(SELECTED TEXT)
Inspired by the courage of Jewish women who defied the Nazis, Judy Batalion has transformed their testimony and memoirs into a powerful, heart-wrenching and enthralling narrative that probes acts of resistance during the Holocaust and rewrites women into the central acts of heroism.

Batalion, a grandchild of Holocaust survivors, grew up learning about the partisan and poet Hannah Senesh who returned from Israel to aid Jews in Nazi-occupied Hungary. Batalion uncovered dozens of other intrepid women who dared to fight to save their fellow Jews. Steven Spielberg optioned movie rights several years ago.

Batalion focuses particularly on kashariyot (connectors), a word derived from the Hebrew kesher or connection). These were young female couriers who covertly delivered newspapers (hidden in their braids) or a gun (baked inside of bread) to empower Jewish resistance movements. Resistance also involved openly fighting with and killing Nazis. Their risk-taking often emerged from networks of mutual support that pre-date the war, notably youth groups such as Freedom (Dror) and Young Guard (Hashomer Hatzair).

Building on 30 years of academic scholarship, “The Light of Days: The Untold Story of Women Resistance Fighters in Hitler’s Ghettos” brings to life over two dozen ferocious Jewish women among the more than 100 who fought in the Warsaw and Bedzin Ghetto Uprisings and among the over 3,000 Jewish women in the partisans.
(End SELECTED TEXT)
ABOUT THIS TASK:
Answer these from the passage on Jewish women in the resistance:
1. Who optioned the movie rights?
2. Where did the couriers hide newspapers?
3. How many Jewish women were in the partisans?
(AVAILABLE DATA)
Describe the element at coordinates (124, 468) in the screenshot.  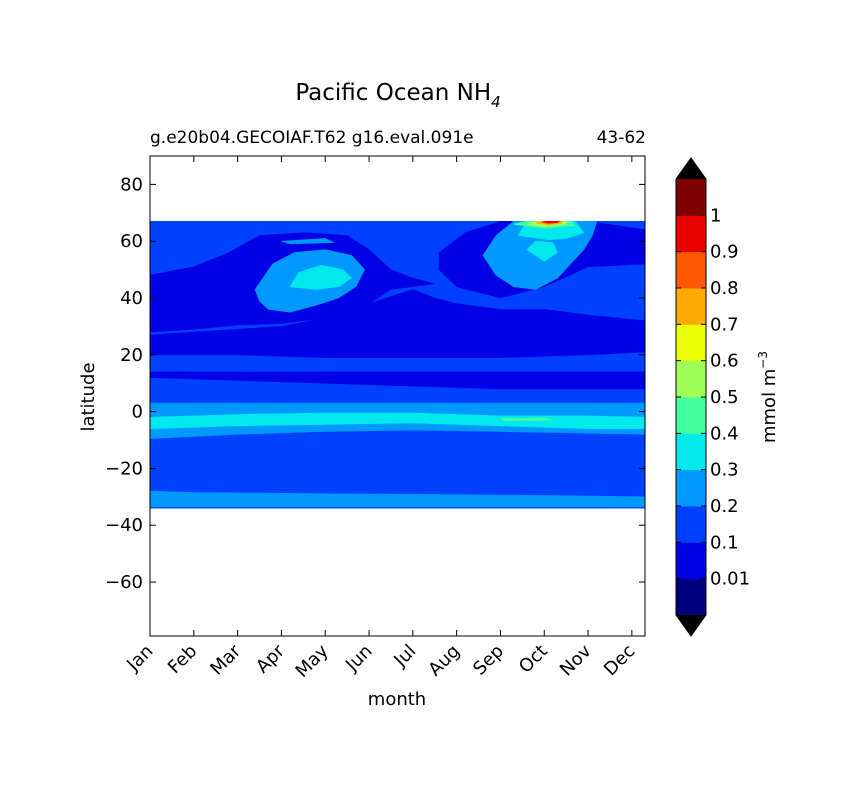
(End AVAILABLE DATA)
PROBLEM SOLUTION:
1. Steven Spielberg
2. In their braids
3. Over 3,000